START Stored data

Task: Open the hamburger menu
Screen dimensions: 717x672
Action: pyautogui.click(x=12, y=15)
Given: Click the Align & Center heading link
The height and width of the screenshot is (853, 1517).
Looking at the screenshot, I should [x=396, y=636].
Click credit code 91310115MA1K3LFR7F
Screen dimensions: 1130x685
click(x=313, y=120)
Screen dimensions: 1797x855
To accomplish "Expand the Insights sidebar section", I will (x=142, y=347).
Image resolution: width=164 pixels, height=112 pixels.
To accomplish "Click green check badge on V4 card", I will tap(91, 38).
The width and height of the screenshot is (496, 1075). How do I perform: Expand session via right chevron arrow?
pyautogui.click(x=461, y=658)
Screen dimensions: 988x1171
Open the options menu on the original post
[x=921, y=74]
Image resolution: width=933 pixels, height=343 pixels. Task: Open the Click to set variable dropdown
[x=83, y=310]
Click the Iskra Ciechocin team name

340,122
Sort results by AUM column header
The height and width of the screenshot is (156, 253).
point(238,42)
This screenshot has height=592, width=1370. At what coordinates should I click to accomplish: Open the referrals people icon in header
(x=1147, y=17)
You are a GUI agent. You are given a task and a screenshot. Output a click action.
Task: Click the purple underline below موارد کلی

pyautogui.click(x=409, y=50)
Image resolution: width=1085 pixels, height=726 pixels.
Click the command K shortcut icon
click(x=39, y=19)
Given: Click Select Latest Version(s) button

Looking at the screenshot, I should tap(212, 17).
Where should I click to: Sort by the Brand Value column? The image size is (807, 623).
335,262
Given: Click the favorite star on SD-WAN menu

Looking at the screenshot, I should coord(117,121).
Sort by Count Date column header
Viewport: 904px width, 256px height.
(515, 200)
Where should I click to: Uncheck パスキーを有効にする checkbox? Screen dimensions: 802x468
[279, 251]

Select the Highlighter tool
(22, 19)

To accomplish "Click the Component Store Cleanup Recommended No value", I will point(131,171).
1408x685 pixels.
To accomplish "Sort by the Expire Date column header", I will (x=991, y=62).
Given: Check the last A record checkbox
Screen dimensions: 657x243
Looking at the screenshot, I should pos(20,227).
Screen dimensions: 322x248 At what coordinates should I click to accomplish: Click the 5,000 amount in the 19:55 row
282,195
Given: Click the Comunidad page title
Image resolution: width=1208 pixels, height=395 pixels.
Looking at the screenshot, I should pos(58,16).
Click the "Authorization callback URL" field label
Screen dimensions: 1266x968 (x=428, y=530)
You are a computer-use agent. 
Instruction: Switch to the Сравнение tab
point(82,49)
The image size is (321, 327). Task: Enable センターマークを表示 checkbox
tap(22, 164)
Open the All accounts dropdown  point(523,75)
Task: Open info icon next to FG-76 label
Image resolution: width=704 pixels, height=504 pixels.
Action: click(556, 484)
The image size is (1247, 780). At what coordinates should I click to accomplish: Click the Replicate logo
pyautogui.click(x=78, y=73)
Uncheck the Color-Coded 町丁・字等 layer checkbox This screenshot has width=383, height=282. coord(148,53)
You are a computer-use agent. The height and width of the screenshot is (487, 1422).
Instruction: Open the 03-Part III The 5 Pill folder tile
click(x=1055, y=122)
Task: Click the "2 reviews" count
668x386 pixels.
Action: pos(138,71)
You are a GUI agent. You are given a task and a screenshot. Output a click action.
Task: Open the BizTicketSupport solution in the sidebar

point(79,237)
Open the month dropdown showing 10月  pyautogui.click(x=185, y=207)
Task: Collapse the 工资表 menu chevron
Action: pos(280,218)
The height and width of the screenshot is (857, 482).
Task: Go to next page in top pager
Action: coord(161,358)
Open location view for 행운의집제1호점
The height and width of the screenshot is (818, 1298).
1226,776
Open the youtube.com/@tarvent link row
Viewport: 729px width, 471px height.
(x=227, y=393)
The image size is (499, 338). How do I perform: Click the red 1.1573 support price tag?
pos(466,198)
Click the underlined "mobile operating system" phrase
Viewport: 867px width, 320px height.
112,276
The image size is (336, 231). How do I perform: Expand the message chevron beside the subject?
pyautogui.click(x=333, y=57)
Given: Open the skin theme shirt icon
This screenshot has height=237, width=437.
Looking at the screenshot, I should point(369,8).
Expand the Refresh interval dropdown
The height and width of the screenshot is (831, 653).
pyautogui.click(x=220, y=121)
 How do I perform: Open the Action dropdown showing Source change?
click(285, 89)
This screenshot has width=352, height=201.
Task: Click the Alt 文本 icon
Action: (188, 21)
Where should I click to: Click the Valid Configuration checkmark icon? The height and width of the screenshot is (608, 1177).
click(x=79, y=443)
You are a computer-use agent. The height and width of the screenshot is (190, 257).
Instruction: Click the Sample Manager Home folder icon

END Stored data

What to do:
The answer must consist of every line from the data that contains the word "link".

Output for this task:
Given: Click the Align & Center heading link
Open the youtube.com/@tarvent link row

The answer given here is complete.